Quote from: Sydney Freedberg on December 18, 2005, 05:40:38 PMNo set of "truths about myself" is privileged, in this set-up -- you don't have one set of things labelled "this is the final answer about who you are" and another set labelled "this shit don't matter, really." You have a whole bunch of "truths" and the game keeps testing you (Dogs in the Vineyard-style) to see which ones are final and which ones aren't. Maybe "I stand up for those weaker than myself" is a permanent truth about your character, or maybe that's just who you were last week. Maybe "I always write a little heart over an 'i'" is an abiding truth of who you are.

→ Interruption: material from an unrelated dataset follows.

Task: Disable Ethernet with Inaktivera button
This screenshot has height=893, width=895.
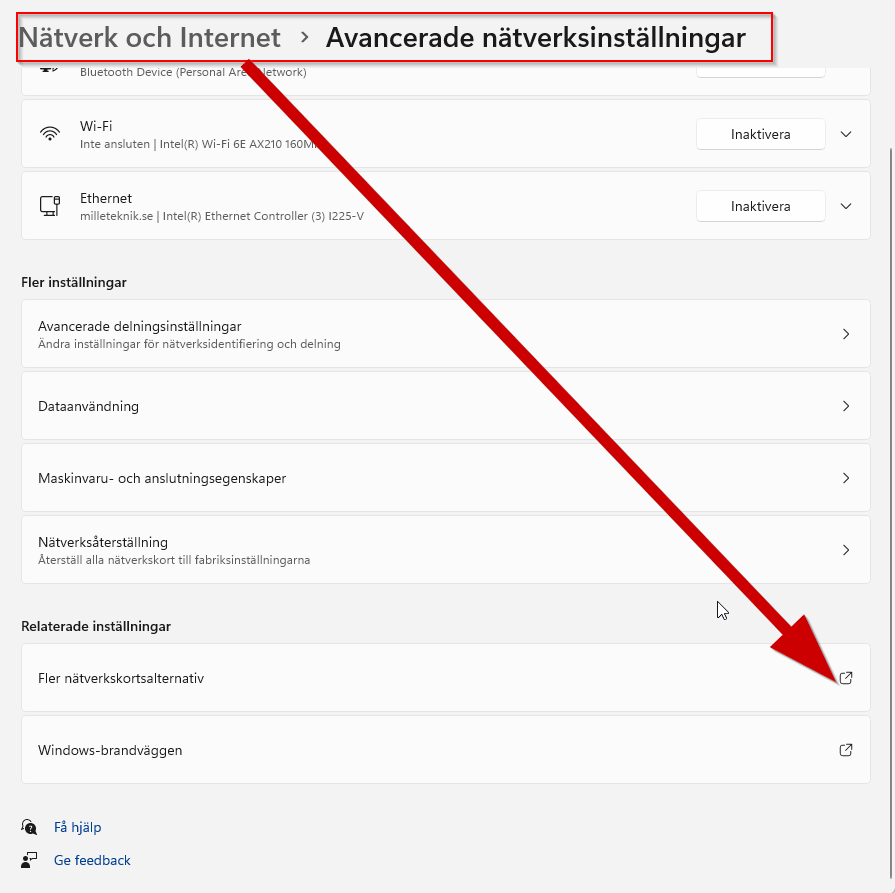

Nod, nod.  Yeah.  You don't get to dictate "This truth is the real one, this truth is just color."  I'm with you on that.  The process of play is precisely meant for discovering such things.

But ... but ... I think there is a benefit to having some game-mechanic that lets you say "This truth is the real one, this truth is just color," so long as that is only the start of the conversation, not the end of it.  I think it would be cool to let everyone at the table know that you think "I stand up for those weaker than myself" is a vitally important truth.  Having a way of saying that means that when you realize you were wrong, everyone realizes you were wrong.  The revelation that the character is not what was expected becomes public, rather than private.

Contrariwise, this would be a mechanism for saying "No, though it seems very much as if this must no longer be a truth about the character, that's not the case."  I'm thinking particularly of someone who takes "I'm a virgin" as an important truth, then the character has sex, but they say that "I'm a virgin" remains an important truth of their character and that they're going to continue to back it up.  That's utterly nonsensical, of course, which is what makes it so wonderful and spectacular.

You need an explicit way to both "say" and "do" before you can look at the mechanics and observe "Hey, what you say and what you do don't really match."  What you say provides the context and meaning for everything you do.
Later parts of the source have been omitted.